EXERCISE DESCRIPTION: Lines in which "price" appears should be pulled from the data below.

(Collected data entries)
Content starts
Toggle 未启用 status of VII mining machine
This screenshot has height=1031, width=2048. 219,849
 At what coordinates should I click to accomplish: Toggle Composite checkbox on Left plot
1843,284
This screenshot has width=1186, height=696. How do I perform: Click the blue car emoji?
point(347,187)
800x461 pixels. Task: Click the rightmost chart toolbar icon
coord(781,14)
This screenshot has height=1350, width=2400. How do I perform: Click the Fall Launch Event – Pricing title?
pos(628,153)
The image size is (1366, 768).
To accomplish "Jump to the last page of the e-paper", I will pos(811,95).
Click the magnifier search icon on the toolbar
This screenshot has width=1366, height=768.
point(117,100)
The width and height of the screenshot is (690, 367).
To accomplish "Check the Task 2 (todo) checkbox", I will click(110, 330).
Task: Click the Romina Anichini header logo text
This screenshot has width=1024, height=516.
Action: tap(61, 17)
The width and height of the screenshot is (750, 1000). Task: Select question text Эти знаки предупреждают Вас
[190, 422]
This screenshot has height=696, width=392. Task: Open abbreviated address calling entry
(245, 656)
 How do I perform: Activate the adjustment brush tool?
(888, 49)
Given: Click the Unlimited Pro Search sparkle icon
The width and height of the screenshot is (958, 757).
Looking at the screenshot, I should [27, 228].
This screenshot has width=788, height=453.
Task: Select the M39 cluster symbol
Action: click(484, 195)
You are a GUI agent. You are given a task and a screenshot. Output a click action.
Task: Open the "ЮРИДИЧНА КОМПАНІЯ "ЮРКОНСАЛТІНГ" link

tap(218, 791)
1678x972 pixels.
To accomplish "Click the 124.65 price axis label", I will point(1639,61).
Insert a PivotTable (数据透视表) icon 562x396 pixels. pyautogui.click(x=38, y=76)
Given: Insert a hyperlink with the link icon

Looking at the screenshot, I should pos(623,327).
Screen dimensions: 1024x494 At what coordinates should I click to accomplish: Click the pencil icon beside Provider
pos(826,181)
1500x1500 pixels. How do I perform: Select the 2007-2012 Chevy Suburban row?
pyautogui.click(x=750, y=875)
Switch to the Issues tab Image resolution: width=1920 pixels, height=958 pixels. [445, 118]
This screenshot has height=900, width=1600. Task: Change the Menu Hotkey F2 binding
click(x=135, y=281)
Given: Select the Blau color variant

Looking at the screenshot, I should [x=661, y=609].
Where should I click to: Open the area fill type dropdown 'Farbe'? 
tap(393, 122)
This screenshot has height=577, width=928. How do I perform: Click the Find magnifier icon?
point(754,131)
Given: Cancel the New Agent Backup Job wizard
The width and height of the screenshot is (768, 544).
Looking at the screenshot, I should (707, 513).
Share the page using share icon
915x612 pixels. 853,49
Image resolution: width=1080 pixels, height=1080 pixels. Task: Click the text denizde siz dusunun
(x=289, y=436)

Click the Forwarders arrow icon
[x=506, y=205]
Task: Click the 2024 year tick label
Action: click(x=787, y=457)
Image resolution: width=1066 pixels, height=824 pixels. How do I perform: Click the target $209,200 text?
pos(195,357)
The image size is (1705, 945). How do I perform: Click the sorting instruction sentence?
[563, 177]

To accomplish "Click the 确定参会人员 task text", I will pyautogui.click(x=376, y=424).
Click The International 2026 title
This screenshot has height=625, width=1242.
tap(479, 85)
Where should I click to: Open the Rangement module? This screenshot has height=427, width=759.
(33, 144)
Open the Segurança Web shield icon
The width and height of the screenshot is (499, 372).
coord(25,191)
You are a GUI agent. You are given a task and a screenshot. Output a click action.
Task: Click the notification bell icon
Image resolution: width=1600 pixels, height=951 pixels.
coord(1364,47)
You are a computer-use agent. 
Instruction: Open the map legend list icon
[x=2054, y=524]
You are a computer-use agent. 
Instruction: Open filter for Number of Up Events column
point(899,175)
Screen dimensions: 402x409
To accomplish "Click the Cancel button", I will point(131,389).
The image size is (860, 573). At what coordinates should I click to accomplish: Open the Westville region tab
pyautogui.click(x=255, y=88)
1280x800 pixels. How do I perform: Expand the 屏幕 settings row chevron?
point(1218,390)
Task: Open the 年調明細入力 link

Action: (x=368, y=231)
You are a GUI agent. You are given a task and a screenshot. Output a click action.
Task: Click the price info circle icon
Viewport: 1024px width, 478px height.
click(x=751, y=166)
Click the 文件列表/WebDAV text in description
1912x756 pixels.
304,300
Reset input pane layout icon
Content ends
WRITTEN REPLY:
To accomplish "Click the 124.65 price axis label", I will point(1639,61).
Task: Click the price info circle icon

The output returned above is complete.